RETURN TO THE TROP
Monday was a home opener and a homecoming for the Tampa Bay Rays playing at Tropicana Field for the first time in 160 days.
Yesterday I prematurely declared home openers and the celebratory games that go along with them done for the season. Today, The Trop came back in St. Pete. It marks an important renewal of games in southern Pinellas County and a home opener that played like a true homecoming.
Tropicana Field is hard to love. So it is all the more meaningful to have its attractions revealed by its absence last year. Rays first pitch Monday was the first in 560 days since Hurricane Milton tore through and ripped the fabric roof off the Trop.
“We get back to making memories, we get back to fun, we get back to baseball,” Neil Solandz said as play began.
Topless Trop
The view from my vehicle two weeks after Hurricane Milton came ashore.
Welcome back to the ThunderDome, as the Trop was known in its second incarnation, starting in 1993, when the new Lightning began firing pucks on net. It started life as a spec house, completed in 1990 for $183 million on the prayer of luring a major league team. The expansion Rays would not throw their first pitch there until 1998.
The Trop was born an orphan and now continues as an unwanted stepchild. It turns out it’s true.
Be it ever so humble, there is no place like home. And now home has a drone and a wire cam and an armored golf car called the Sting Machine with a mounted T-shirt howitzer rapid-firing merch into the stands. Last year’s wander in the wilderness of Tampa at Steinbrenner Stadium is over and they are back at The Trop.
Playing the Cubs.
The Rays will make the Trop home for another three years for sure.
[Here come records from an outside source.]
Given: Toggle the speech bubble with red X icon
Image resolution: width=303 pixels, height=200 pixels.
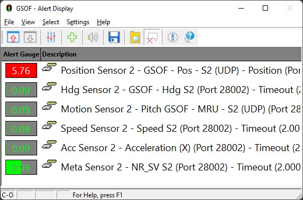Looking at the screenshot, I should 152,37.
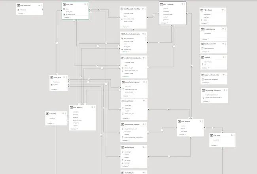Open more options menu on dim_product

click(x=94, y=107)
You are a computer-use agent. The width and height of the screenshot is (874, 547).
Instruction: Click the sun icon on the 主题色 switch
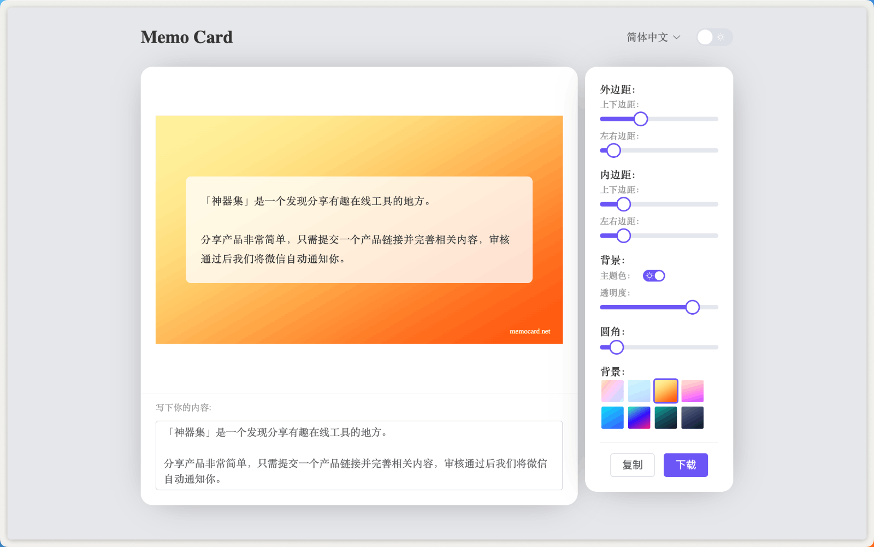coord(648,275)
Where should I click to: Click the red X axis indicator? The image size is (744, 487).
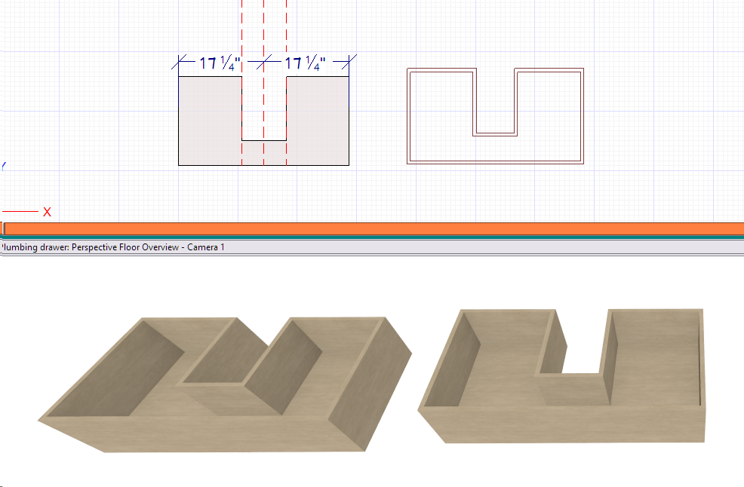(47, 212)
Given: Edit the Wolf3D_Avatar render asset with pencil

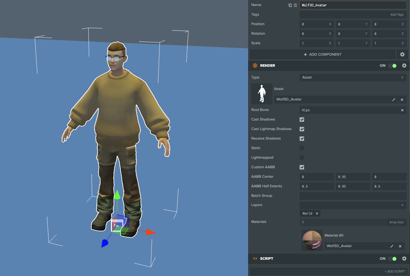Looking at the screenshot, I should point(394,100).
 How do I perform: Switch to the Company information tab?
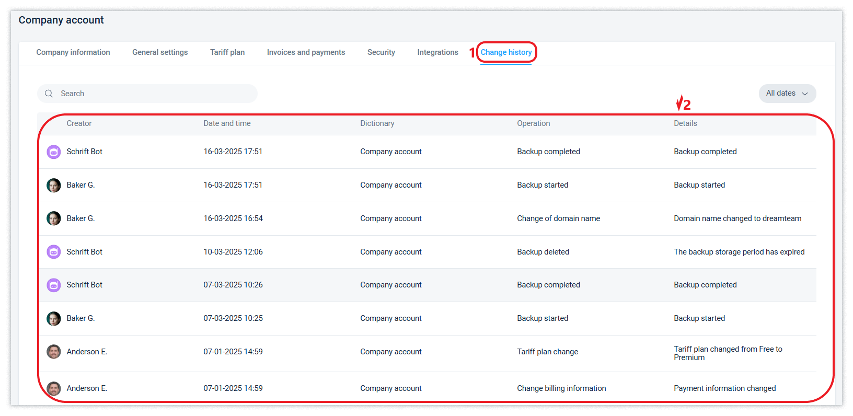73,52
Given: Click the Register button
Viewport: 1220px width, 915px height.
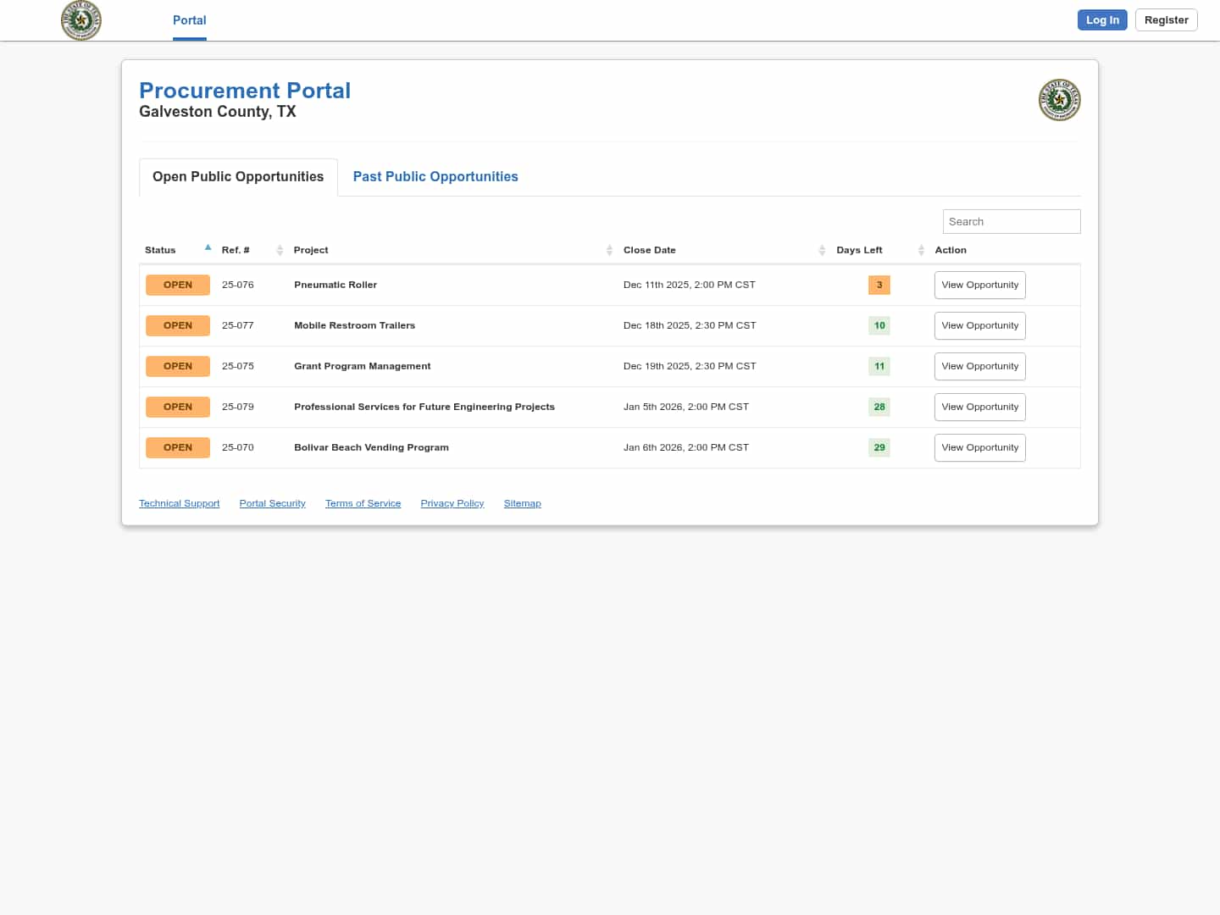Looking at the screenshot, I should click(x=1166, y=20).
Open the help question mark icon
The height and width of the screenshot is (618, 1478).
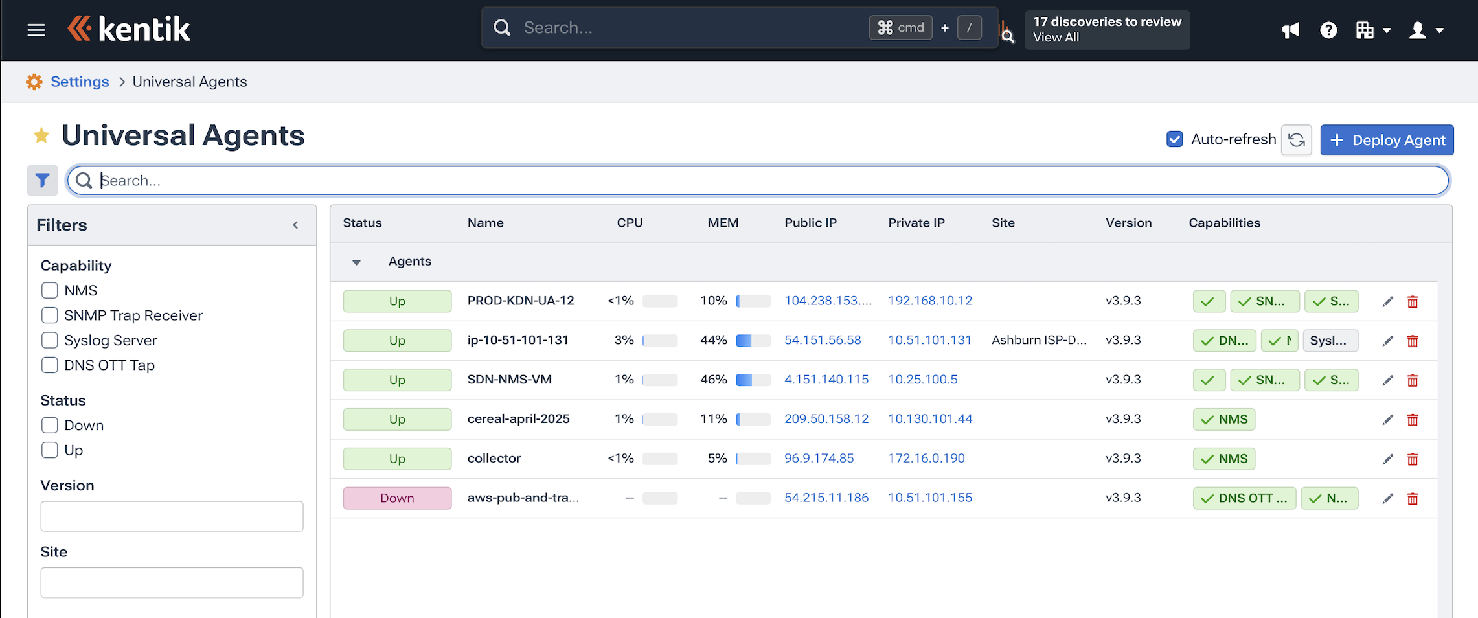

After that, the only question is if they will then play at a new building across the Bay in Ybor City or anywhere else on the continent.
First big league game
The Trop’s roof kept this 2014 game going during a violent thunderstorm.
Since 2008, the woeful, small-market Rays flipped the script. They went to the Series that year and with few exceptions have been doing interesting, fun baseball things since. My view of The Trop itself changed, too. In 2014 we went for my son’s first big league game with the Cardinals challenging the Rays. As we listened to the thunder and showers pelt down in the third inning, I became a lifetime fan of the unlovable building.
It’s good for the Rays to be back, if only as a launching pad to its next landing spot.
“The first event in this buidling was not a baseball game, not a hockey game. It was a concert. It was a Kenny Rogers concert,” Solandz said on WDAE during the fourth inning before reciting lyrics to The Gambler.
“Every gambler knows that the secret to surviving, is knowing what to throw away knowing what to keep.”
Those words, Solandz averred, “were about a card game, but in a lot of ways it fits this building.”
For the time being, the Rays keep playing in The Trop and St. Pete keeps the Rays. In the home opener, the Rays won, 6-4. If the Rays keep playing in Tampa Bay – whichever side of the water – everyone will win and no one has to walk away.